喜びは一筋の涙で。稀勢の里を横綱に導いた亡き師匠の「土俵の美」

  • 松岡健治●文 text by Matsuoka Kenji photo by Kyodo News

 1月22日まで行なわれた大相撲初場所で、大関・稀勢の里(田子ノ浦部屋)が悲願の初優勝と、横綱昇進を決めた。日本出身力士の横綱誕生は、1998年夏場所後の3代目・若乃花以来、実に19年ぶりとなる。

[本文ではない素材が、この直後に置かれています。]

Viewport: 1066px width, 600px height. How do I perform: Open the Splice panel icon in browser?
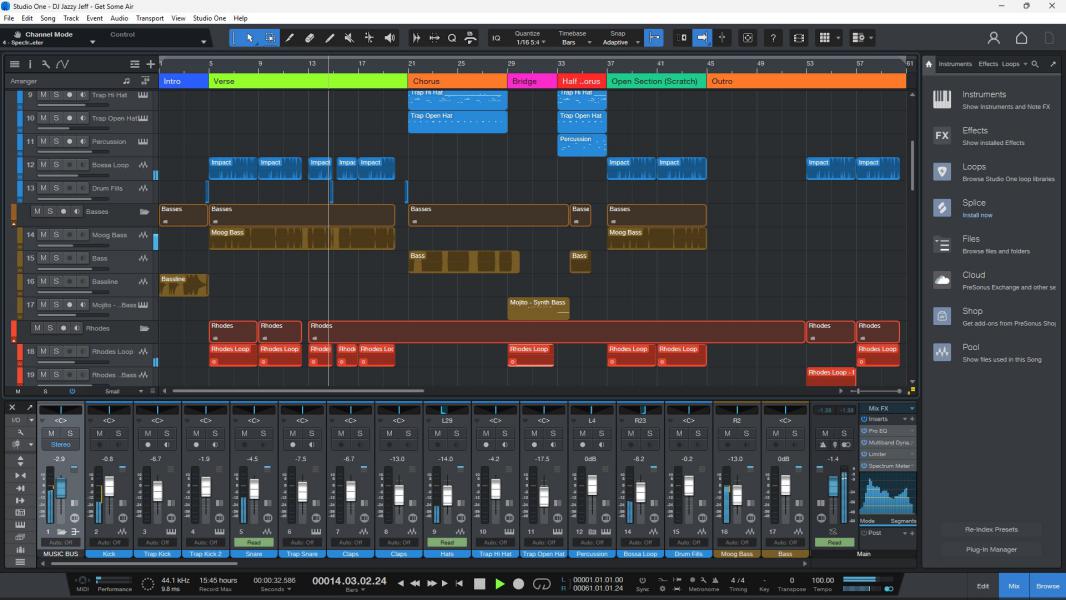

 大相撲初場所で初優勝を果たし、賜杯を手にする稀勢の里 大相撲初場所で初優勝を果たし、賜杯を手にする稀勢の里 新入幕から初優勝までに要した73場所は史上2番目、大関昇進からの所要31場所は昭和以降で最も遅い「スロー記録」、横綱昇進までも新入幕から所要73場所で史上1位の「スロー昇進」となった。30歳6ヵ月でつかんだ賜杯と綱。その裏側には、亡き師匠の教えを愚直なまでに守り抜いた力士としての誇りがあった。

 逸ノ城(湊部屋)を寄り切り、1敗を守った運命の14日目。帰り支度の最中に、結びの一番で2敗の横綱・白鵬(宮城野部屋)が初顔の貴ノ岩(貴乃花部屋)に敗れた。これまでに次点を経験すること12場所。何度も挑みながら届かなった優勝が、ついに現実のものとなった。